Cowboys rides all guns blazing into its transgender childhood story

Anna Kerrigan’s Trump-era tale of a trans boy’s coming out undermines its nuanced family dynamics with unwieldy moments of violent action.

6 May 2021

By Alex Davidson

Sasha Knight as Joe and Steve Zahn as Troy in Cowboys (2020)
Sight and Sound

▶︎ Cowboys is available on Curzon Home Cinema.

Cowboys was made during the twilight of Donald Trump’s presidency, which saw the dialling back of health protections for trans people and a military ban, since overturned by Joe Biden. Right-wing commentators during the Trump era dedicated many hours to mocking transgender people, with trans kids being weaponised as evidence that the ‘trans agenda’ has gone ‘too far’, and that children are incapable of identifying as anything other than their assigned gender at birth.

In this context, Anna Kerrigan’s Cowboys – in which Troy (Steve Zahn) goes on the run with his young trans son Joe (Sasha Knight) through rural Montana, a solid Republican state – stands as a forceful bid for tolerance and acceptance. The two males hope to cross over to Canada, a migration many Americans pledged to make following the election of Donald Trump in 2016, seeing the country as a liberal haven compared to the bigotry associated with Trumpism. Flashbacks show how Troy and his wife Sally (Jillian Bell) reacted in very different ways when Joe came out as trans.

Cowboys is the latest of a number of recent American films about trans kids, following Silas Howard’s A Kid Like Jake (2018) and Sharon Liese’s HBO documentary Transhood (2020). Despite their best intentions, none have captured the potency of the best European films featuring young protagonists grappling with gender identity and society’s cisnormativity, such as Alain Berliner’s Ma vie en rose (1997), Céline Sciamma’s Tomboy (2011) and Sébastien Lifshitz’s Little Girl (2020). Although those films feature plenty of emotional drama, they are sensitive and intimate portraits that avoid melodrama. Compare that to the abductions, violent brawls, near-drownings and gunfire in Cowboys, which at times feels closer in spirit to a thriller rather than a drama.

**Supplied information:**
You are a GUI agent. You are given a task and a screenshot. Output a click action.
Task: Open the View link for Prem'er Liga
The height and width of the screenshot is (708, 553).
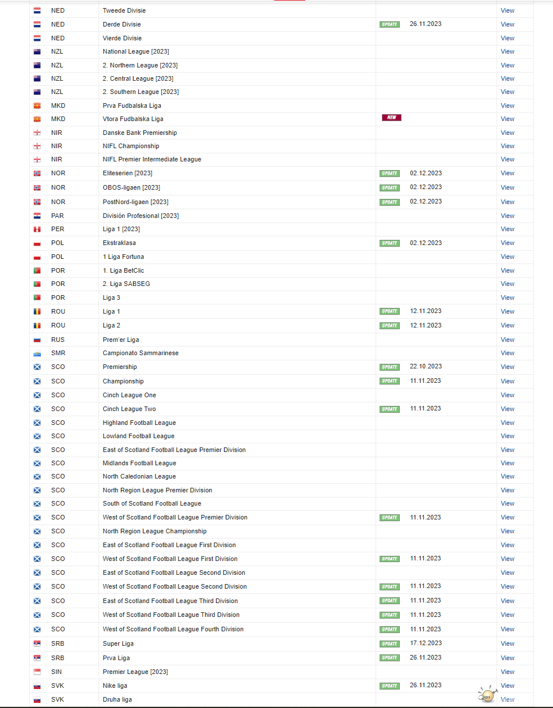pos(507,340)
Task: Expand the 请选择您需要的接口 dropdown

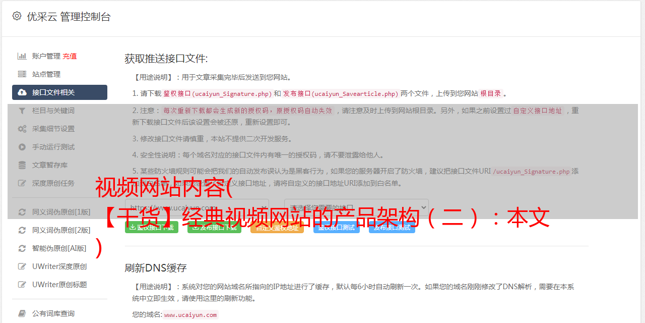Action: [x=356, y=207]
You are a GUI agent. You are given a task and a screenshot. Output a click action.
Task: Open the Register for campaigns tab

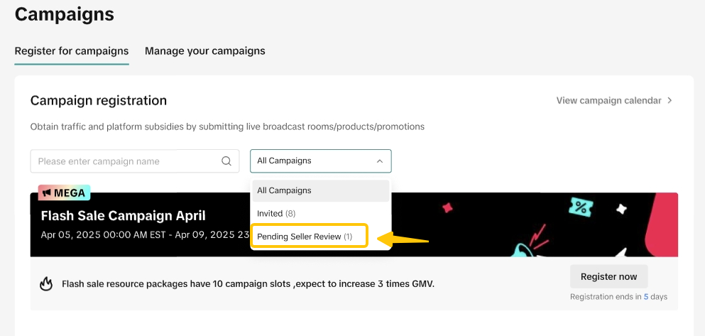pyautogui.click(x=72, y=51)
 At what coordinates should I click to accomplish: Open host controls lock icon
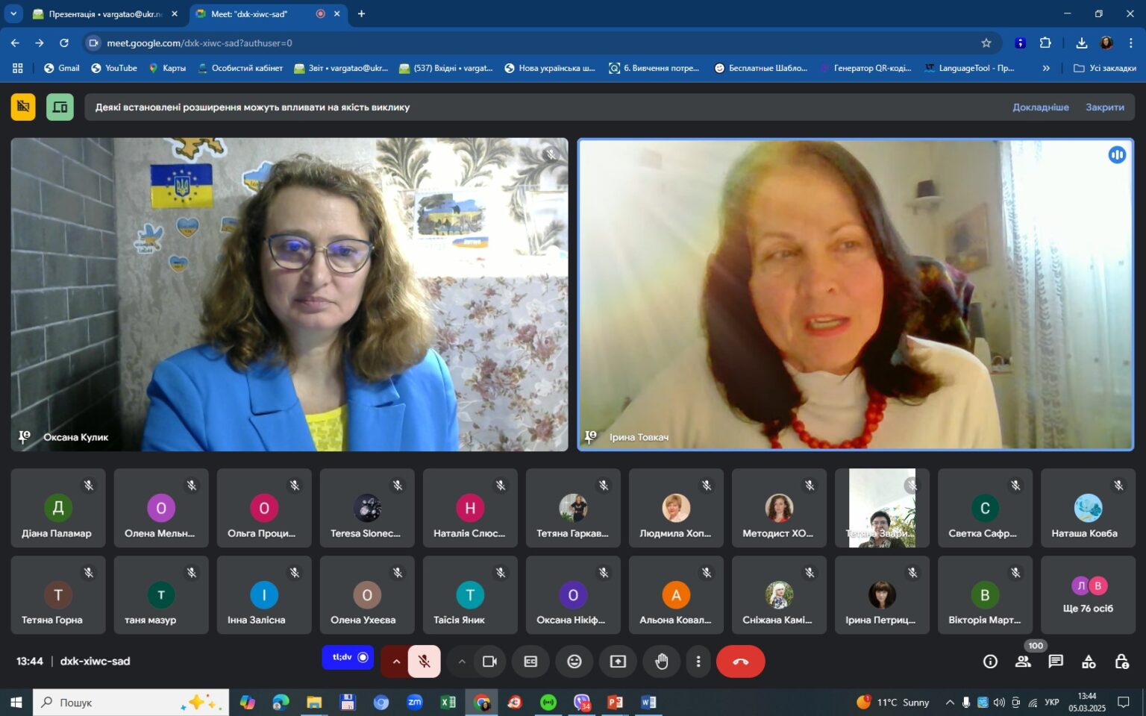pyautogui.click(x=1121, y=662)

**Work instructions:**
1) In the Cowboys review, which actor plays Troy's wife Sally?
2) Write the next part of the Cowboys review, starting right after its last sentence.

**Answers by task:**
1) Jillian Bell

2)
Sasha Knight as Joe and Jillian Bell as Sally in Cowboys

The quieter moments of the film are much more effective, allowing the characters to breathe and develop. Despite the central father-son relationship, the most interesting character is Sally, Joe’s mother, very well played by Jillian Bell. Starting the film defensive and quick to slam down discussions about her child’s gender identity, by the end she has gone on a more compelling journey than her ex-husband and child. Sally is stuck in a thankless domestic role she feels she must inhabit, despite the unhappiness it brings her. In one piquant flashback, she rails against her husband, who society allows to be more fun and carefree and who her child clearly prefers. Sally believes Joe wants to identify as male because, given her own lot in life, “Who would choose to be a girl?”

Trans actor Sasha Knight offers a solid performance as Joe, a believably flawed child. At times bratty and annoying, he is no saintly victim. It’s a shame, though, that the film does not spend more time understanding Joe and his realisation he is not a girl, beyond wanting to play with toys traditionally aimed at boys and cutting his hair short. His ‘coming out’ scene is well handled by Knight, particularly his poignant observation that “Sometimes I think aliens put me in this girl body as a joke”. But too much time is dedicated to the moments when his character’s actions have plot-changing consequences – one when he goes fishing unsupervised, another when he is holding a rifle – which drown out the film’s more tender moments.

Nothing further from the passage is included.